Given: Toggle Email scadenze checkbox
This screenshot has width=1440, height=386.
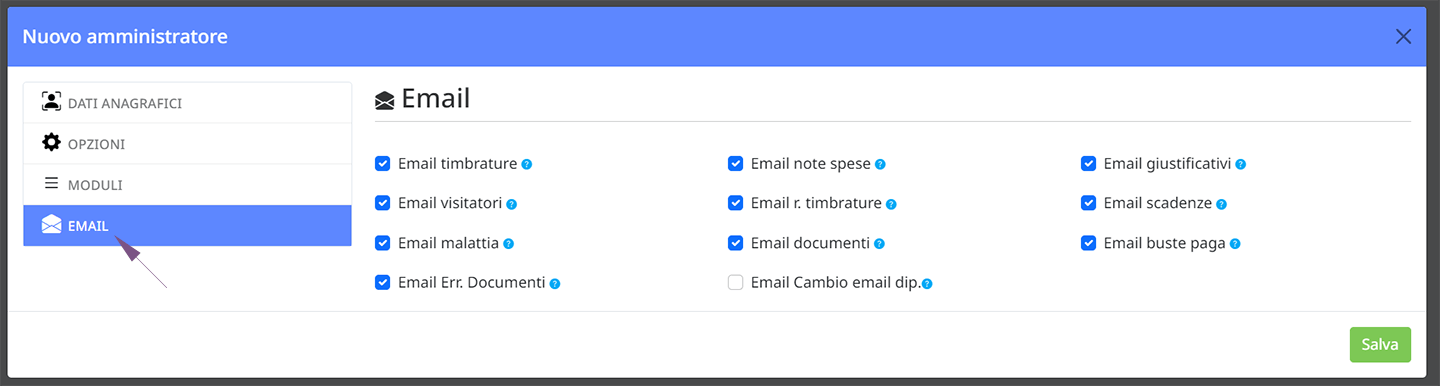Looking at the screenshot, I should [1089, 203].
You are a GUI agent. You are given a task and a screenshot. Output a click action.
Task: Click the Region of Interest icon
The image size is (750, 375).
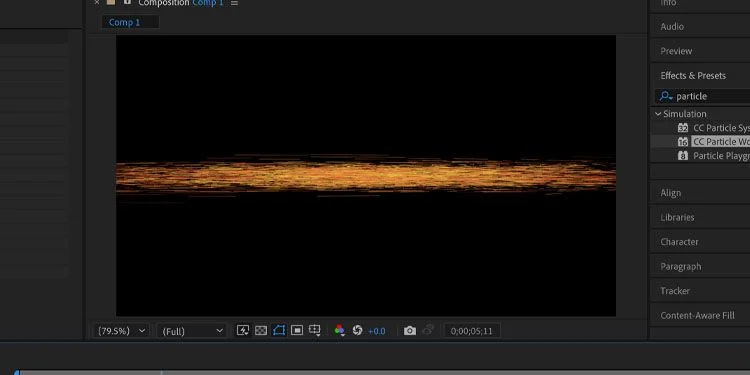tap(297, 331)
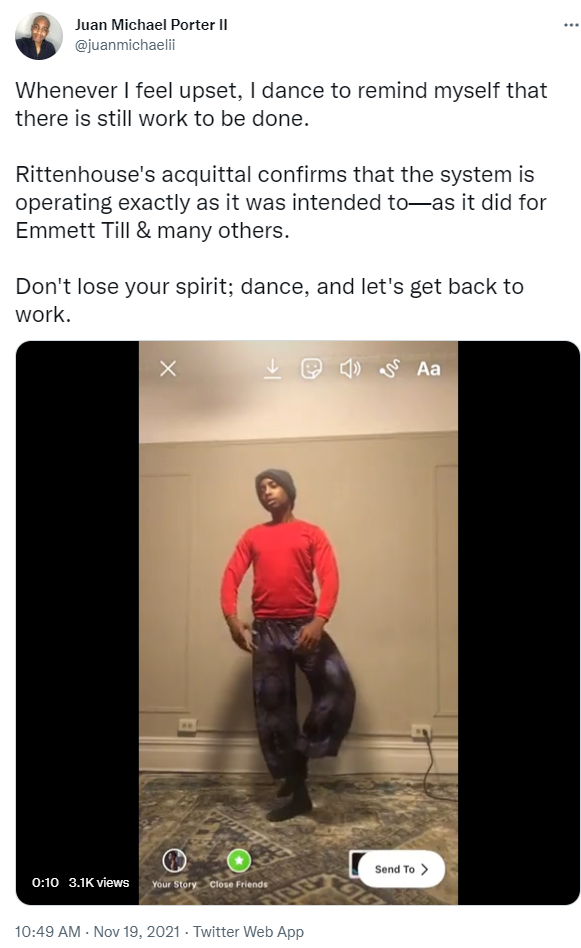Open the tweet's more options menu
581x948 pixels.
tap(571, 25)
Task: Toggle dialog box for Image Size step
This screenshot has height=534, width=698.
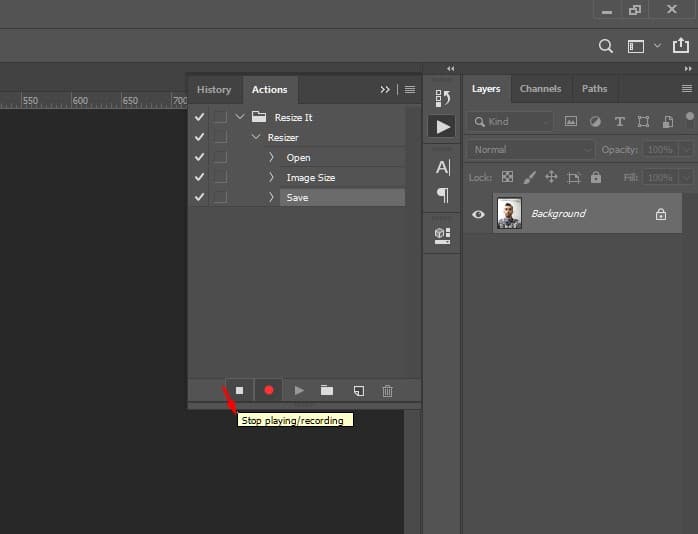Action: (220, 177)
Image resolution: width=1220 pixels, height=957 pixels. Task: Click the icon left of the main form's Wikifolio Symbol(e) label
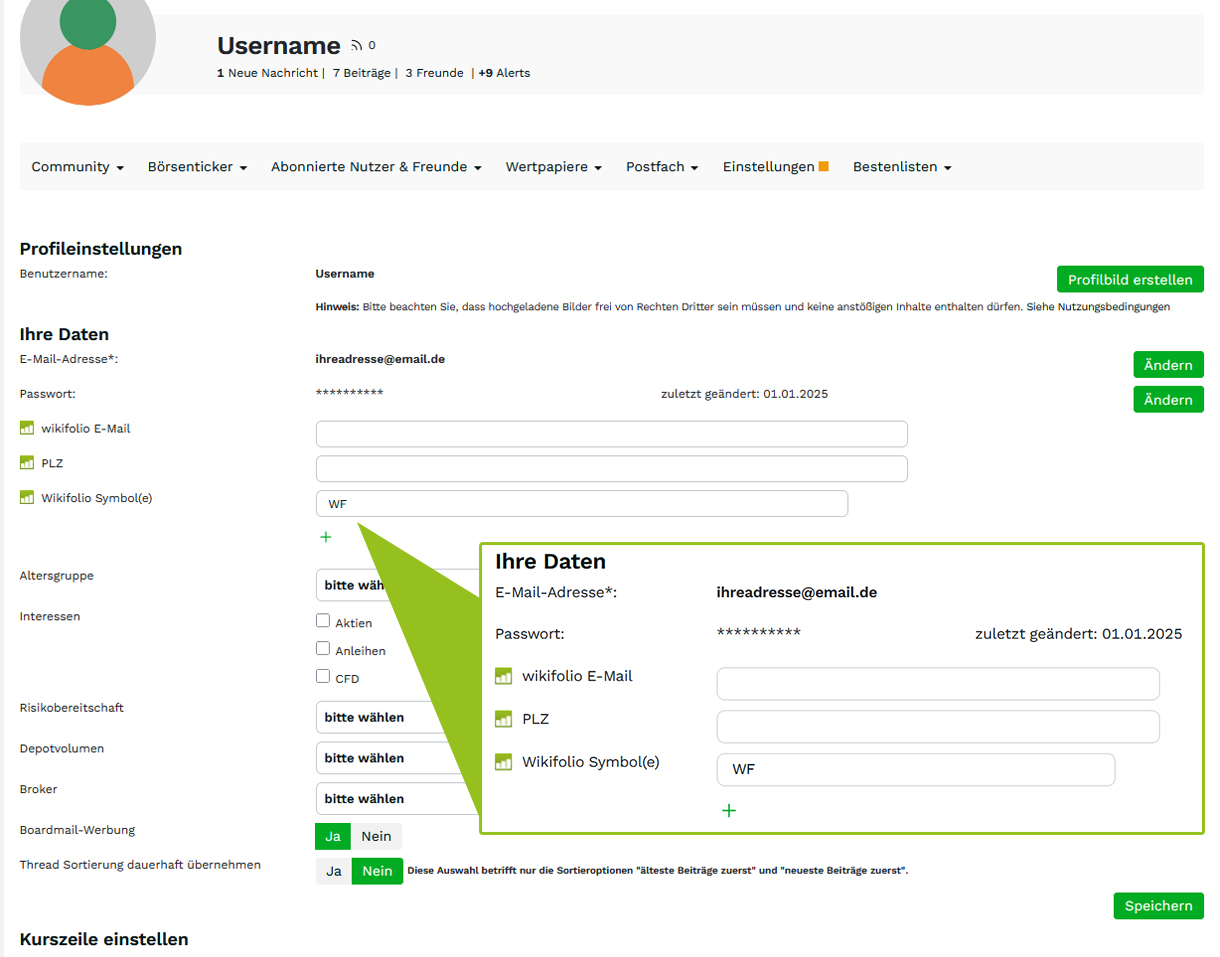click(27, 497)
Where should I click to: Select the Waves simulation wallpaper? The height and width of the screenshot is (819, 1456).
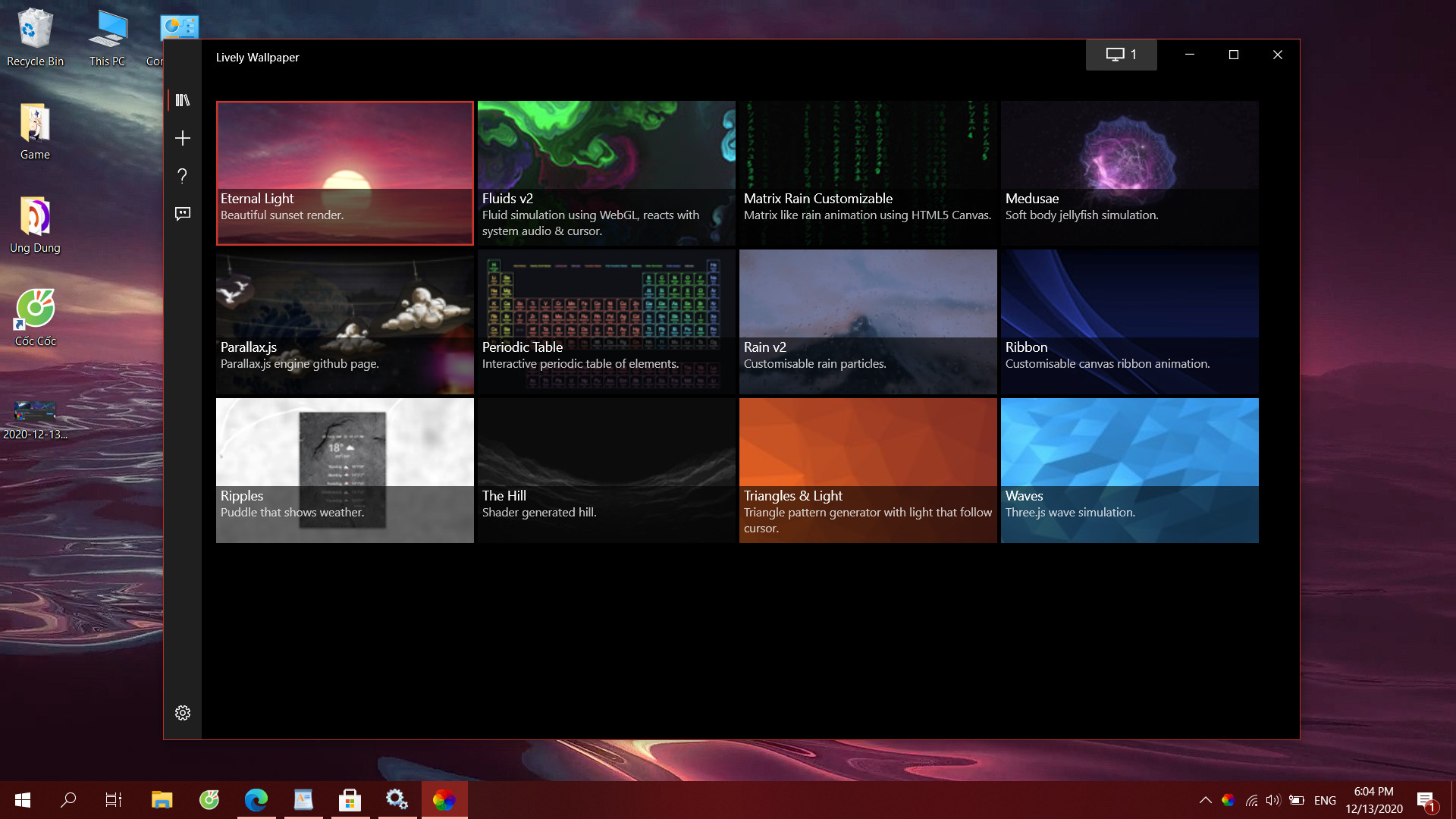pyautogui.click(x=1129, y=469)
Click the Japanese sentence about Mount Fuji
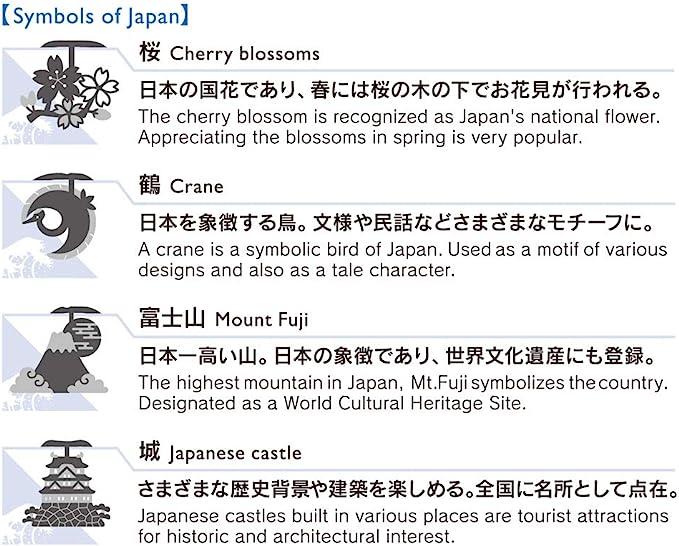The width and height of the screenshot is (679, 546). [397, 357]
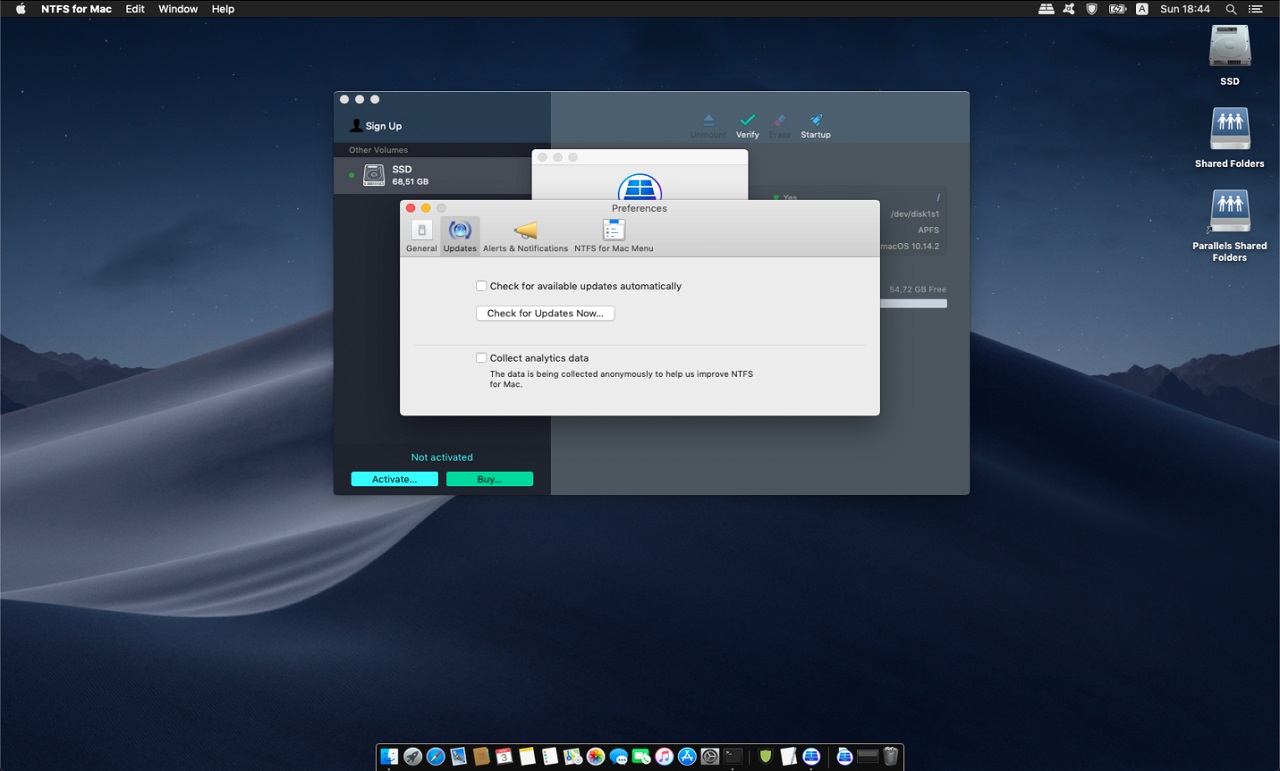Image resolution: width=1280 pixels, height=771 pixels.
Task: Toggle Collect analytics data checkbox
Action: click(482, 358)
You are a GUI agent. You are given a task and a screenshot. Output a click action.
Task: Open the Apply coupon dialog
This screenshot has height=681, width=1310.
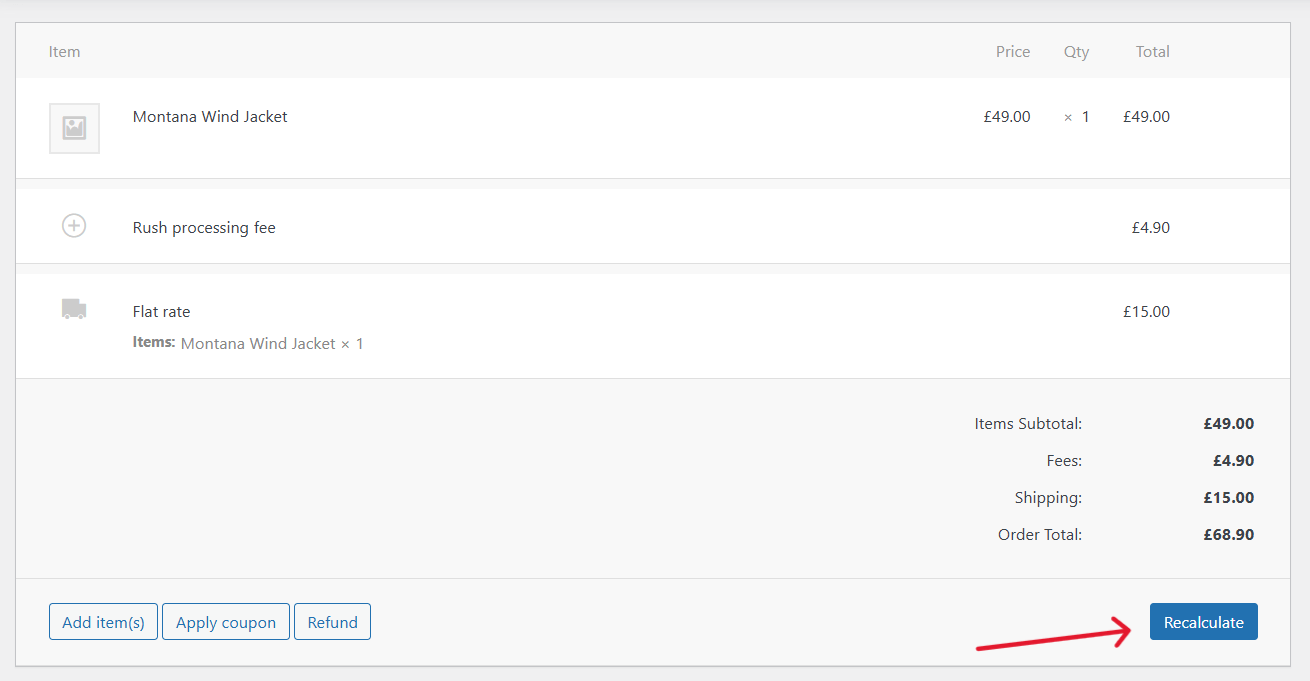tap(225, 621)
☆ ☆ ☆ ☆ ☆
TRY IT: Write out the listing above in full, word for word, with no pictures.

RESULT:
Given: Toggle Email scadenze checkbox
This screenshot has width=1440, height=386.
Looking at the screenshot, I should [1089, 203].
You are a GUI agent. You are given a task and a screenshot. Output a click action.
Task: Click the Region of Interest icon
The image size is (750, 375).
tap(297, 331)
Open the tweet's more options menu
581x948 pixels.
tap(571, 25)
Task: Toggle dialog box for Image Size step
This screenshot has height=534, width=698.
Action: (220, 177)
Image resolution: width=1220 pixels, height=957 pixels. Task: Click the icon left of the main form's Wikifolio Symbol(e) label
click(27, 497)
Where should I click to: Select the Waves simulation wallpaper? The height and width of the screenshot is (819, 1456).
pyautogui.click(x=1129, y=469)
Click the Japanese sentence about Mount Fuji
The width and height of the screenshot is (679, 546). [397, 357]
Image resolution: width=1280 pixels, height=771 pixels.
Task: Toggle Collect analytics data checkbox
Action: click(482, 358)
You are a GUI agent. You are given a task and a screenshot. Output a click action.
Task: Open the Apply coupon dialog
This screenshot has height=681, width=1310.
tap(225, 621)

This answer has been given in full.